**Reading passage**

** Start **

So I'm thinking maybe we impose Wilderness Level, as a measure of danger, supernatural power, and expected treasure, in regions.  Reorganize the wilderness encounter tables so that more dangerous creatures appear at higher numbers, and then switch from d12 to d6 + wilderness level.  Maybe apply it as a modifier to encounter chance and number of lairs too (instead of having that be by terrain).  So untamed plains are about as dangerous as untamed mountains, in terms of their inhabitants.  And then you can have Tamed Mountains that are reasonably safe without having to recall the implicit rule in ACKS that causes encounter roll frequency to vary with civilizedness.  Just make it explicit and simple by analogy with dungeon level.

Then, to link it to civilization, spellcasting resource management, and base construction, building and maintaining temples, wizard's towers, etc reduces wilderness level in the surrounding area (possibly at wilderness "room" or biome scale?  Or temple per room plus shrine per hex?).  These work by siphoning magic from the wilderness, which is inherently chaotic and dangerous, and laundering it through deities, rituals, etc, into a form which is not fundamentally inimical to human life, which can be safely used and controlled by spellcasters.  Imposing a schema (mathematical or extraplanar for arcane or personified deity for divine) on the raw, schema-less magic of the wilderness limits what you can do with the magic, but it also limits what the magic can do to you.  Human magic is legible; wild magic isn't.  So regions of civilization are safe, sane, and stable because existing temples and guilds spend a lot of time and cash operating "heat sinks", and the total throughput of these heat sinks limits the total number / power of wizards and clerics available to civilization.

A couple of interesting things fall out of this:

This helps explain why barbarian/beastman hordes pillage temples; this returns the land to wilderness, by eliminating their protective influence.  Also justifies centrality and necessity of religion in daily life.

Likewise, a temple which "appeases" a volcano operates by drawing off the wild magic which might cause eruption, spontaneous generation of fire elementals, etc.

If you're out in the wilderness and you're tapped out but you need one more fireball, go ahead, tap into the raw wilderness magic.  What could possibly go wrong?  Lycanthropy?  Animal body parts?  Extra head?

Elves - native to wilderness level 1 rather than wilderness level 0 like humans and hobbits (I dunno about dwarves yet).  Better at wild magic use?  Spellsinging from Heroic Fantasy is very much on theme; if wizard magic is like baroque and cleric magic is like gregorian chant, the elf is improvising jazz.

** End **

**Collected material**
** Start **

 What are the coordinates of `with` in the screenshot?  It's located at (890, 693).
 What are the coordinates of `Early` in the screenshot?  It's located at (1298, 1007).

** End **

**Stated problem 1**
List the three possible consequences that the wilderness level passage above suggests could follow from tapping raw wilderness magic for one more fireball.
**Stated problem 2**
Answer these questions about the wilderness level passage above, one line each:
(a) Which roll does it propose using in place of d12 for wilderness encounters?
(b) What wilderness level are elves said to be native to?
(c) What kind of music is cleric magic likened to?

**Result 1**
- Lycanthropy
- Animal body parts
- Extra head

**Result 2**
(a) d6 + wilderness level
(b) Wilderness level 1
(c) Gregorian chant